02 May ALIMENTOS, PERSONAS Y LUGARES
A la hora de confeccionar un plato nuestra posición como consumidores es de vital importancia para hacer un plato que reúna las condiciones idóneas para ser un plato reconocible en el lugar donde se da, tenga sabor y mantenga la cultura culinaria identitaria.
Cada receta, cada plato de cocina a lo largo de la historia representan la relación y equilibrio entre la sabiduría de las personas, la diversidad local y el territorio. Los ingredientes de una elaboración deben conjugar una armonía entre los oficios seculares, la tradición culinaria y la expresión natural del lugar, esa triada construida durante siglos es la que da forma, sabor y vida a la cocina que salvaguarda la identidad gastronómica de cada pueblo.
La receta de hoy se compone de dos ingredientes con total arraigo en el Pirineo Oscense, las habas de Siscarri y la vaca raza Pirenaica. Tanto uno como otro, llevan en la península ibérica cientos de años, miles de años. No hay monumento dentro del patrimonio aragonés que pueda expresar con tanta exactitud el carácter y la conexión de estos ingredientes con el lugar donde se dan. Esa impronta solo está al alcance de las plantas y de los animales que nos sirven de alimento y su conexión con la tierra y las condiciones meteorológicas que en ella se da.
Las habas de Siscarri son todo un hallazgo de las que ya hablé en otra entrada en el blog, son unas habas de secano y de consumo tradicionalmente del grano seco. Su cultivo era un elemento primordial en la alimentación de un reducido pueblos de montaña de la Alta Ribagorza, este aspecto se mantuvo durante siglos hasta casi quedar en el olvido a principios del siglo XXI.
Este año Huerta Arcadia en Huesca está haciendo un ensayo para ver las posibilidades del haba de Siscarri cambiando su estacionalidad de cultivo y el aprovechamiento del grano en fresco.
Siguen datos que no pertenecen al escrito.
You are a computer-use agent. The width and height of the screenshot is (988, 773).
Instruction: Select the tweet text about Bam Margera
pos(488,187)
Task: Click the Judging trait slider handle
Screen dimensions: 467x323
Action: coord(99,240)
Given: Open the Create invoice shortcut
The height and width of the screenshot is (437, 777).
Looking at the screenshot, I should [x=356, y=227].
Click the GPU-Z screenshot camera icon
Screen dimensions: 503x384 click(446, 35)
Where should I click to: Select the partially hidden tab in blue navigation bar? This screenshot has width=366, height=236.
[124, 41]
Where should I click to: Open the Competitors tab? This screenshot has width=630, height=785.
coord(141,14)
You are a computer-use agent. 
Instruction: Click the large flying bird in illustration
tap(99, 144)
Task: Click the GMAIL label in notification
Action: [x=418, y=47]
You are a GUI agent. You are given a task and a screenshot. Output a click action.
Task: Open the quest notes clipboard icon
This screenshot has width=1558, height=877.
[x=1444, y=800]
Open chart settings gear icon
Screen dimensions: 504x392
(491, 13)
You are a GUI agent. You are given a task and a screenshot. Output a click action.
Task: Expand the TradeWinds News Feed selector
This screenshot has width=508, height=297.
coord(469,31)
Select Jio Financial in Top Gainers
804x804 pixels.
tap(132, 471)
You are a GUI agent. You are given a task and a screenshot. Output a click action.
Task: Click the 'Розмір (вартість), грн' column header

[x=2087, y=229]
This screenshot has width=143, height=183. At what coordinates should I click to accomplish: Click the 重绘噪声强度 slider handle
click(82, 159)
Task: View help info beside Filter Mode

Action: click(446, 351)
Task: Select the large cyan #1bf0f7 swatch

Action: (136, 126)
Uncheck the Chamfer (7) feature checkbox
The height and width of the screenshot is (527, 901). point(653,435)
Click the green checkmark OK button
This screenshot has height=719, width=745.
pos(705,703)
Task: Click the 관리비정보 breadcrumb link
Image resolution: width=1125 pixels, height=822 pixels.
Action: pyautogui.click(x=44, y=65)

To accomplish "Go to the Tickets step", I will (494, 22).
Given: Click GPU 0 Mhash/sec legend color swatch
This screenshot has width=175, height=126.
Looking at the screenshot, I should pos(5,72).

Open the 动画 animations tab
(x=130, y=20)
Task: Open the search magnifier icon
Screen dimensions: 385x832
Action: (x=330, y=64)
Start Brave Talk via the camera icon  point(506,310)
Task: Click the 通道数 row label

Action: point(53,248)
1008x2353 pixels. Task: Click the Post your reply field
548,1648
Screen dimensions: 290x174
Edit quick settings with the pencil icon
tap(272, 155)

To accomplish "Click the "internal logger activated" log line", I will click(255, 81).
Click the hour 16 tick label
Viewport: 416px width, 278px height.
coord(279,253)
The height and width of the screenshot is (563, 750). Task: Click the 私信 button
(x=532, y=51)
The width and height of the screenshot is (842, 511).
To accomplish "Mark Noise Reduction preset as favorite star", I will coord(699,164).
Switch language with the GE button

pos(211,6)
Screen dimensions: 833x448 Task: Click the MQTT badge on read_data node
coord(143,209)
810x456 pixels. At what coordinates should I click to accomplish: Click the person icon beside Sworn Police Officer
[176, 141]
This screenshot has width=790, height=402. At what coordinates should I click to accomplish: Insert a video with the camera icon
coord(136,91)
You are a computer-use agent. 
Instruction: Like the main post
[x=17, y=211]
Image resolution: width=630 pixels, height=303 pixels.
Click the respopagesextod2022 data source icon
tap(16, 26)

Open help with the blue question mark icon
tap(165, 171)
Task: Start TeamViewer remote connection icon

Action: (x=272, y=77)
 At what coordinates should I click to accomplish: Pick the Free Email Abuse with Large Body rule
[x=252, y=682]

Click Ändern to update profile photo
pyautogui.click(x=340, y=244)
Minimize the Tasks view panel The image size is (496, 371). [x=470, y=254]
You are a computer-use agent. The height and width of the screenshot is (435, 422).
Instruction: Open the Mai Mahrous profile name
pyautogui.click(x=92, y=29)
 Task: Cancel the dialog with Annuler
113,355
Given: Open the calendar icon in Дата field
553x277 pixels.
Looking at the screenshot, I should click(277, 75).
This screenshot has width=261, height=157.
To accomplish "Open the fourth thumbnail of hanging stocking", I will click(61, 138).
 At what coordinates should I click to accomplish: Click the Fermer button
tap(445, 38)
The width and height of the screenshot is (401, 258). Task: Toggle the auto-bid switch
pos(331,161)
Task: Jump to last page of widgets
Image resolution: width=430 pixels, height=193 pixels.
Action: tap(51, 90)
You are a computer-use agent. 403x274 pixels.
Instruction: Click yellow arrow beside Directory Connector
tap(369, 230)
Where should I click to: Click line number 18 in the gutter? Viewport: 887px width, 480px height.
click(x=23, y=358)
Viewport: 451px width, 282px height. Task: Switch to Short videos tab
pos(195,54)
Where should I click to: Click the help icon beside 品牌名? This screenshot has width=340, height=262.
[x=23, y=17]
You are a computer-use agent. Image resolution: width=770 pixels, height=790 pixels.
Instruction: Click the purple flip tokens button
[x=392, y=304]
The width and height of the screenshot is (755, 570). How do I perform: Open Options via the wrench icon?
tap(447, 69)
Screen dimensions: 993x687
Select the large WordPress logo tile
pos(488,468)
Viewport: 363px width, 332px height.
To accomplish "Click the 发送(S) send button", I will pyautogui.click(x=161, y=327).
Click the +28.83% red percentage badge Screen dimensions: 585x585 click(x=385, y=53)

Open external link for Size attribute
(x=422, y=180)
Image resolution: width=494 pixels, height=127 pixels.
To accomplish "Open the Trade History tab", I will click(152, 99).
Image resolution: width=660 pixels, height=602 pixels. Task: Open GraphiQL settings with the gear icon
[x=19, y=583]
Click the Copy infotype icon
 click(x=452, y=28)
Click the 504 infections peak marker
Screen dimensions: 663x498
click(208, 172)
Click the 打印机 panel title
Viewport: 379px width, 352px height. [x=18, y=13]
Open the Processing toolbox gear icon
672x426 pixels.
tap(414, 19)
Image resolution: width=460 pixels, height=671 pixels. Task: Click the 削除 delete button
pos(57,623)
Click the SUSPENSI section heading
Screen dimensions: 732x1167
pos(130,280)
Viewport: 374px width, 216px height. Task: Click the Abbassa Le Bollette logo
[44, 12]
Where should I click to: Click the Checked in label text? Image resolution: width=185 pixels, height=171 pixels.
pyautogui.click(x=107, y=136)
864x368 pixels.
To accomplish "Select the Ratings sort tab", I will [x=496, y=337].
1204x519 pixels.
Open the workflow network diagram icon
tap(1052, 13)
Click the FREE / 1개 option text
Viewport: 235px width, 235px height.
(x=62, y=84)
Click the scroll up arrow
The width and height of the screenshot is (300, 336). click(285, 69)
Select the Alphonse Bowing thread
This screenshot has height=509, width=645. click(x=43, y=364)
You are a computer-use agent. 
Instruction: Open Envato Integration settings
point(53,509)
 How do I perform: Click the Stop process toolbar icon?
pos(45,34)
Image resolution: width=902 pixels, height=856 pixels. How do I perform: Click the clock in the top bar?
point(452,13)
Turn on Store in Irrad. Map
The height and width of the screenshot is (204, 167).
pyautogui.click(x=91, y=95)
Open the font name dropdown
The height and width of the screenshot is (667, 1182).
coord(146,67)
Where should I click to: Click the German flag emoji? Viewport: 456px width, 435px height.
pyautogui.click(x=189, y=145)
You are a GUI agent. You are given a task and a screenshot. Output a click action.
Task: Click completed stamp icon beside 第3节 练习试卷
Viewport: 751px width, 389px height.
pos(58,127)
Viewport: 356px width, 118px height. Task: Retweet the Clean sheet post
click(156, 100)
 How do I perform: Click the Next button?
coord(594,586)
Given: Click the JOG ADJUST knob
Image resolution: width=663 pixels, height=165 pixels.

Gracias a Toni y a todo el equipo de personas que se dedican al manejo de la huerta en Arcadia podemos observar el comportamiento de esta variedad fuera de su hábitat tradicional. El haba fresca cuenta con un gran interés culinario, su aportación gustativa resulta muy interesante, tanto las notas herbáceas como las dulces.
La vaca raza Pirenaica está presente en el Pirineo desde hace cientos de años, es uno de los animales de consumo humano más antiguos y que sigue estando presente. Su adaptación al medio ambiente es la clave de su supervivencia y muestra de forma clara el significado de la soberanía alimentaria en el lugar donde se da. La carne de ternera Pirenaica ecológica de Casa Fes reúne un gran espectro de aspectos positivos, por lo que su calidad esta por encima de cualquier otra carne de vacuno. Raza local con una gran aptitud cárnica, manejo ecológico y sacrificado en el matadero local de Ainsa.
La cocina auténtica es la que ensambla todos estos aspectos que dan orden y estructura a la vida y se pueden disfrutar en el plato. Esta relación de consideraciones y conocimientos son los que dan la madurez a las personas a la hora alcanzar la sensibilidad por una cultura alimentaria vivida y consciente.
SALTEADO DE HABAS CON TERNERA RAZA PIRENAICA
Ingredientes
- Habas desgranadas de Siscarri, 400 gr.
- Filete primera A, 500 gr.
- Ajos, 2-3 dientes.
- Aceite virgen extra variedad “Verdeña, Negral y Alquezrana” de Bierge, 1/2 dl.
- Sal de Naval.
Elaboración
- Desgranar las vainas. Cocer los lulos en agua sazonada por espacio de 8-10 minutos, escurrir, refrescar y reservar.
- Cortar la carne en trozos regulares, saltear y reservar.
- Dorar los ajos laminados en la misma sartén, incorporar las habas, saltear y añadir la carne, poner a punto de sal y emplatar.
- ¡¡Buen provecho¡¡
Comentario
Decía el escritor y periodista Eduardo Galeno, “libres son quienes crean no quienes copian y libres son quienes piensan, no quienes obedecen. Enseñar es enseñar a dudar. Con su permiso, aquí tienen una receta libre, con identidad y con sabor, una muestra del humanismo que debe o debería poner cada ser humano en cada bocado que lleva a su boca. Esa es la verdadera expresión de la cocina sostenible, lo otro son otras cosas.
Una reflexión última; «los seres humanos estamos de paso, las ideas y proyectos vienen y se van, lo único que permanece es el territorio y lo que hemos sembrado el él».
Cambiando el hábito de comer, cambiamos el mundo.